» PROBLEM TO WORK ON
Give the entries again exactly, every one of them.

[Collected data]
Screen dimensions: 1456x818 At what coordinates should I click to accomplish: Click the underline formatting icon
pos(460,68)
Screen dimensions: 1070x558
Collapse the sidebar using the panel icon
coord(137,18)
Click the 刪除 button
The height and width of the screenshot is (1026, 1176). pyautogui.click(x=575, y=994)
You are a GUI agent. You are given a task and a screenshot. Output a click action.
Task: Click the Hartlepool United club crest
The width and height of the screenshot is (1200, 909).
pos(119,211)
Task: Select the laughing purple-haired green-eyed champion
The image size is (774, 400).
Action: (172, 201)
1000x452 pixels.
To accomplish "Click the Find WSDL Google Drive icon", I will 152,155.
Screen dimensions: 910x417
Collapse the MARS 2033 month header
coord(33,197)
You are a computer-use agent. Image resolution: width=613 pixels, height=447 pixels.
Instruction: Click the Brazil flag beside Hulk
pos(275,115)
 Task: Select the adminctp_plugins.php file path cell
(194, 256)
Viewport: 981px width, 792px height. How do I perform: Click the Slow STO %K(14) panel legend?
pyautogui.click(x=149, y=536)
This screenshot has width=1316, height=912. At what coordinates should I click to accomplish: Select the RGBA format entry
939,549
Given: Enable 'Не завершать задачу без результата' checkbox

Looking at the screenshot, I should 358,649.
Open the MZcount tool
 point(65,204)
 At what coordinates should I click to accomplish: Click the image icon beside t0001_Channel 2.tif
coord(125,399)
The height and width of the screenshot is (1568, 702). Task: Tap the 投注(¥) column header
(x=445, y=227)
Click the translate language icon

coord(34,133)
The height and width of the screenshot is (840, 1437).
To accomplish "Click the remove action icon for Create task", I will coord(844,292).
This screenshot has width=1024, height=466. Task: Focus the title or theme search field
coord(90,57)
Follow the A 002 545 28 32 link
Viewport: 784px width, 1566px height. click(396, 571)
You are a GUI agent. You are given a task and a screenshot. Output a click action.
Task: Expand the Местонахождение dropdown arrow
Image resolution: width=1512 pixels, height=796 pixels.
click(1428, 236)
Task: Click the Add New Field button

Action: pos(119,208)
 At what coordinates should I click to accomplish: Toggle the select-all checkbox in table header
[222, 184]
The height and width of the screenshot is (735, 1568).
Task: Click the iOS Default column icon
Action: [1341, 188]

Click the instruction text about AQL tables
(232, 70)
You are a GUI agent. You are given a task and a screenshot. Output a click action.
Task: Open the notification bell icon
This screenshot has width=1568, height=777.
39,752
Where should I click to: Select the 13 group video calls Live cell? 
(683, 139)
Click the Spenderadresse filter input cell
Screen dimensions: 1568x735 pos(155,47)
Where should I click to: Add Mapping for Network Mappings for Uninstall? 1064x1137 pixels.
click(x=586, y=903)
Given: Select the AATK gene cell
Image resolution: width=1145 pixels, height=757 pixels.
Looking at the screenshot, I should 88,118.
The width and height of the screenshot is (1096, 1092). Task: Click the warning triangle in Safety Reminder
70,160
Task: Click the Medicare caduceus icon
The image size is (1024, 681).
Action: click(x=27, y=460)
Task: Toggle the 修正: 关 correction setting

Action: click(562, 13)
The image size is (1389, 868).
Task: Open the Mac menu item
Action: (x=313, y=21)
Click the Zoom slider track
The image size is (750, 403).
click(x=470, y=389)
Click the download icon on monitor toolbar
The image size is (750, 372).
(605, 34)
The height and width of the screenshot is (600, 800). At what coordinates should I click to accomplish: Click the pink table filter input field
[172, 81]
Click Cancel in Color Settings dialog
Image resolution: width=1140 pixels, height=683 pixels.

» EXERCISE ANSWER
Screen dimensions: 1456x818 At what coordinates should I click to accomplish: Click the underline formatting icon
pos(460,68)
Screen dimensions: 1070x558
Collapse the sidebar using the panel icon
coord(137,18)
Click the 刪除 button
The height and width of the screenshot is (1026, 1176). pyautogui.click(x=575, y=994)
You are a GUI agent. You are given a task and a screenshot. Output a click action.
Task: Click the Hartlepool United club crest
The width and height of the screenshot is (1200, 909).
pos(119,211)
Task: Select the laughing purple-haired green-eyed champion
The image size is (774, 400).
Action: (172, 201)
1000x452 pixels.
To accomplish "Click the Find WSDL Google Drive icon", I will 152,155.
Screen dimensions: 910x417
Collapse the MARS 2033 month header
coord(33,197)
You are a computer-use agent. Image resolution: width=613 pixels, height=447 pixels.
Instruction: Click the Brazil flag beside Hulk
pos(275,115)
 Task: Select the adminctp_plugins.php file path cell
(194, 256)
Viewport: 981px width, 792px height. How do I perform: Click the Slow STO %K(14) panel legend?
pyautogui.click(x=149, y=536)
This screenshot has width=1316, height=912. At what coordinates should I click to accomplish: Select the RGBA format entry
939,549
Given: Enable 'Не завершать задачу без результата' checkbox

Looking at the screenshot, I should 358,649.
Open the MZcount tool
 point(65,204)
 At what coordinates should I click to accomplish: Click the image icon beside t0001_Channel 2.tif
coord(125,399)
The height and width of the screenshot is (1568, 702). Task: Tap the 投注(¥) column header
(x=445, y=227)
Click the translate language icon

coord(34,133)
The height and width of the screenshot is (840, 1437).
To accomplish "Click the remove action icon for Create task", I will coord(844,292).
This screenshot has width=1024, height=466. Task: Focus the title or theme search field
coord(90,57)
Follow the A 002 545 28 32 link
Viewport: 784px width, 1566px height. click(396, 571)
You are a GUI agent. You are given a task and a screenshot. Output a click action.
Task: Expand the Местонахождение dropdown arrow
Image resolution: width=1512 pixels, height=796 pixels.
click(1428, 236)
Task: Click the Add New Field button

Action: pos(119,208)
 At what coordinates should I click to accomplish: Toggle the select-all checkbox in table header
[222, 184]
The height and width of the screenshot is (735, 1568).
Task: Click the iOS Default column icon
Action: [1341, 188]

Click the instruction text about AQL tables
(232, 70)
You are a GUI agent. You are given a task and a screenshot. Output a click action.
Task: Open the notification bell icon
This screenshot has width=1568, height=777.
39,752
Where should I click to: Select the 13 group video calls Live cell? 
(683, 139)
Click the Spenderadresse filter input cell
Screen dimensions: 1568x735 pos(155,47)
Where should I click to: Add Mapping for Network Mappings for Uninstall? 1064x1137 pixels.
click(x=586, y=903)
Given: Select the AATK gene cell
Image resolution: width=1145 pixels, height=757 pixels.
Looking at the screenshot, I should 88,118.
The width and height of the screenshot is (1096, 1092). Task: Click the warning triangle in Safety Reminder
70,160
Task: Click the Medicare caduceus icon
The image size is (1024, 681).
Action: click(x=27, y=460)
Task: Toggle the 修正: 关 correction setting

Action: click(562, 13)
The image size is (1389, 868).
Task: Open the Mac menu item
Action: (x=313, y=21)
Click the Zoom slider track
The image size is (750, 403).
click(x=470, y=389)
Click the download icon on monitor toolbar
The image size is (750, 372).
(605, 34)
The height and width of the screenshot is (600, 800). At what coordinates should I click to accomplish: Click the pink table filter input field
[172, 81]
Click Cancel in Color Settings dialog
Image resolution: width=1140 pixels, height=683 pixels.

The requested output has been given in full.